Archive for variable selection

more and more control variates

Posted in Statistics with tags , , , , , , , on October 5, 2018 by xi'an

A few months ago, François Portier and Johan Segers arXived a paper on a question that has always puzzled me, namely how to add control variates to a Monte Carlo estimator and when to stop if needed! The paper is called Monte Carlo integration with a growing number of control variates. It is related to the earlier Oates, Girolami and Chopin (2017) which I remember discussing with Chris when he was in Warwick. The puzzling issue of control variates is [for me] that, while the optimal weight always decreases the variance of the resulting estimate, in practical terms, implementing the method may increase the actual variance. Glynn and Szechtman at MCqMC 2000 identify six different ways of creating the estimate, depending on how the covariance matrix, denoted P(hh’), is estimated. With only one version integrating constant functions and control variates exactly. Which actually happens to be also a solution to a empirical likelihood maximisation under the empirical constraints imposed by the control variates. Another interesting feature is that, when the number m of control variates grows with the number n of simulations the asymptotic variance goes to zero, meaning that the control variate estimator converges at a faster speed.
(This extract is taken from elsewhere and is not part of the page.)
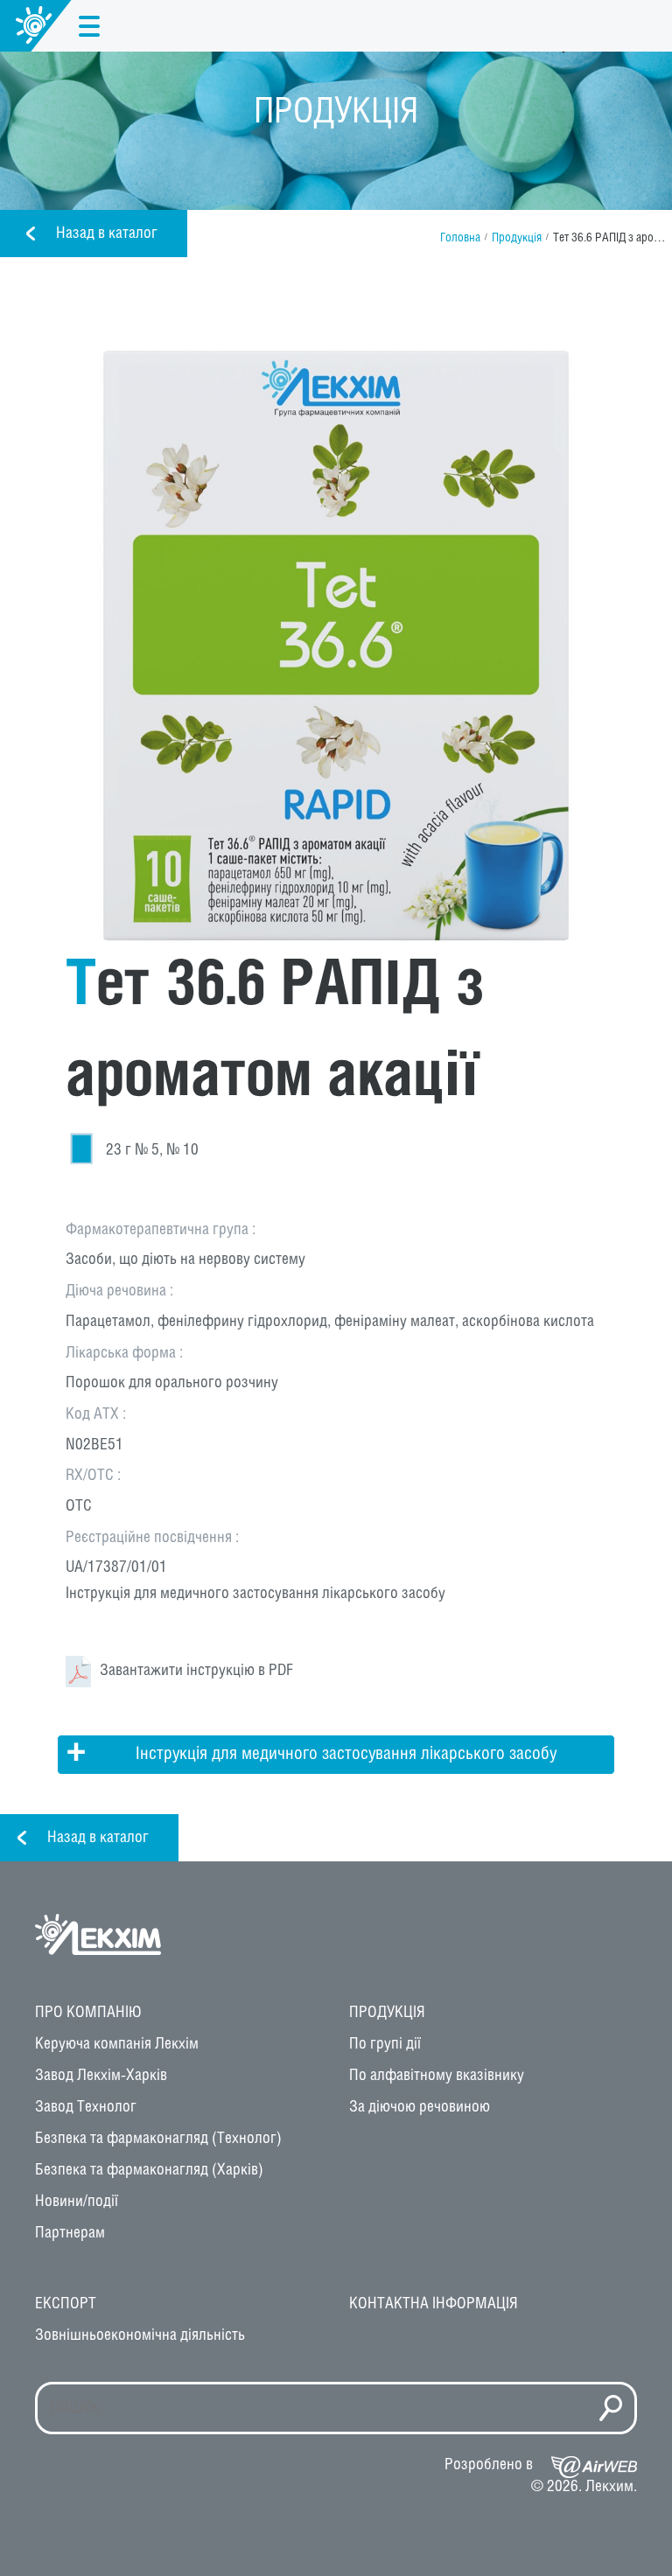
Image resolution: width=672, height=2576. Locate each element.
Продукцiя (387, 2013)
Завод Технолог (85, 2107)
Creating an infinite sequence of control variates sounds unachievable in a realistic situation. Legendre polynomials are used in the paper, but is there a generic and cheap way to getting these. And … control variate selection, anyone?!

variational Bayes for variable selection

Posted in Books, Statistics, University life with tags , , , , , , , on March 30, 2016 by xi'an

Lake Agnes, Canadian Rockies, July 2007Xichen Huang, Jin Wang and Feng Liang have recently arXived a paper where they rely on variational Bayes in conjunction with a spike-and-slab prior modelling. This actually stems from an earlier paper by Carbonetto and Stephens (2012), the difference being in the implementation of the method, which is less Gibbs-like for the current paper. The approach is not fully Bayesian in that, not only an approximate (variational) representation is used for the parameters of interest (regression coefficient and presence-absence indicators) but also the nuisance parameters are replaced with MAPs. The variational approximation on the regression parameters is an independent product of spike-and-slab distributions. The authors show the approximate approach is consistent in both frequentist and Bayesian terms (under identifiability assumptions). The method is undoubtedly faster than MCMC since it shares many features with EM but I still wonder at the Bayesian interpretability of the outcome, which writes out as a product of estimated spike-and-slab mixtures. First, the weights in the mixtures are estimated by EM, hence fixed. Second, the fact that the variational approximation is a product is confusing in that the posterior distribution on the regression coefficients is unlikely to produce posterior independence.

at CIRM [#2]

Posted in Mountains, pictures, Running, Statistics, Travel, University life with tags , , , , , , , , , , , , , , , , , , on March 2, 2016 by xi'an

Sylvia Richardson gave a great talk yesterday on clustering applied to variable selection, which first raised [in me] a usual worry of the lack of background model for clustering. But the way she used this notion meant there was an infinite Dirichlet process mixture model behind. This is quite novel [at least for me!] in that it addresses the covariates and not the observations themselves. I still wonder at the meaning of the cluster as, if I understood properly, the dependent variable is not involved in the clustering. Check her R package PReMiuM for a practical implementation of the approach. Later, Adeline Samson showed us the results of using pMCM versus particle Gibbs for diffusion processes where (a) pMCMC was behaving much worse than particle Gibbs and (b) EM required very few particles and Metropolis-Hastings steps to achieve convergence, when compared with posterior approximations.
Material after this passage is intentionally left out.